As I think back on these past weeks, a major theme stands out for me: discovery and adaptation.
Discovery
Each day holds something new to discover. On the first day I arrived (January 1st, which was auspicious, I think) I was confronted with a whole lot of new at once: new country, new culture, new climate, new environment, new community, and new way of life. Since then I’ve been slowly unpacking all of the newness.
Prayer. The most beautiful and life-giving discovery I am making is in my prayer life. The time and dedication to prayer during this part of formation gives me the opportunity to pray without interruptions (not to say that I don’t get distracted in prayer!), but also to take time to pray in the ways that I know give me life and help me relate to God.

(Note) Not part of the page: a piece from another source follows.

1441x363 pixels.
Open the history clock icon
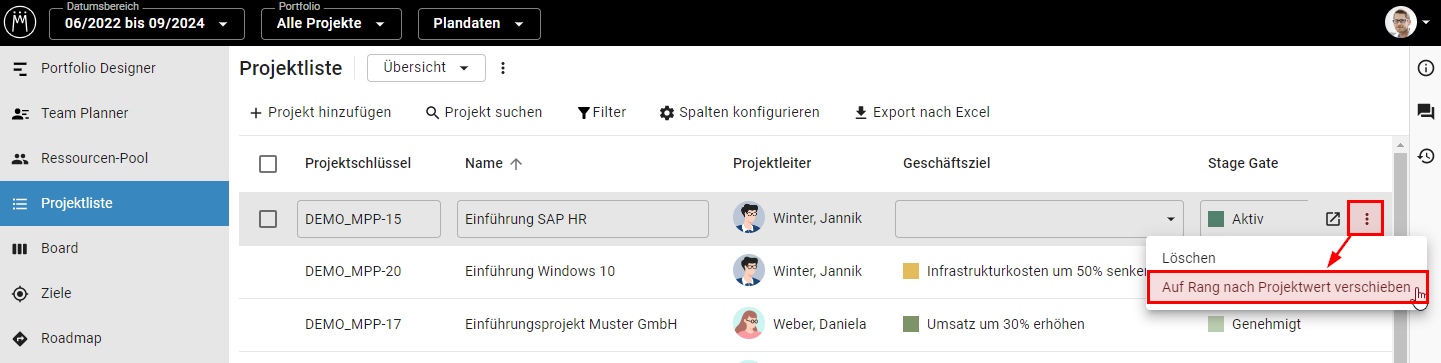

In particular, I have been able to return to a daily practice of Ignatian contemplation (scriptural contemplation) and it has been so beautiful and grace-filled. The first time I sat down to pray using the method of Ignatian contemplation, I felt like I received the most loving welcome back from God. Already in this short time, I can feel my relationship with Jesus (because it is Jesus I speak with during my prayer) flourishing and deepening.
Community. Another life-giving discovery I am making is within the community here. I am living with 3 other novices – 1 from Australia and 2 from Vietnam. Our novice director is also Australian and our assistant novice director is Indian. We are a truly an international community and I am learning so much from everyone. We share our respective cultures through meals and celebrations together, and we share our life stories and vocation journeys during times of reflection. I am discovering a world far beyond the world I knew in Canada and my heart and mind are expanding.

Spirituality and Religious Life. I am also discovering the person of our foundress Mary Ward through reading and reflecting on her prayer life and at the same time discovering the heart and soul of the IBVM. I am learning more about discernment in the Ignatian tradition, and experiencing the First Exercises of St. Ignatius of Loyola. I am learning about the vows of chastity, poverty, and obedience and discovering their beauty.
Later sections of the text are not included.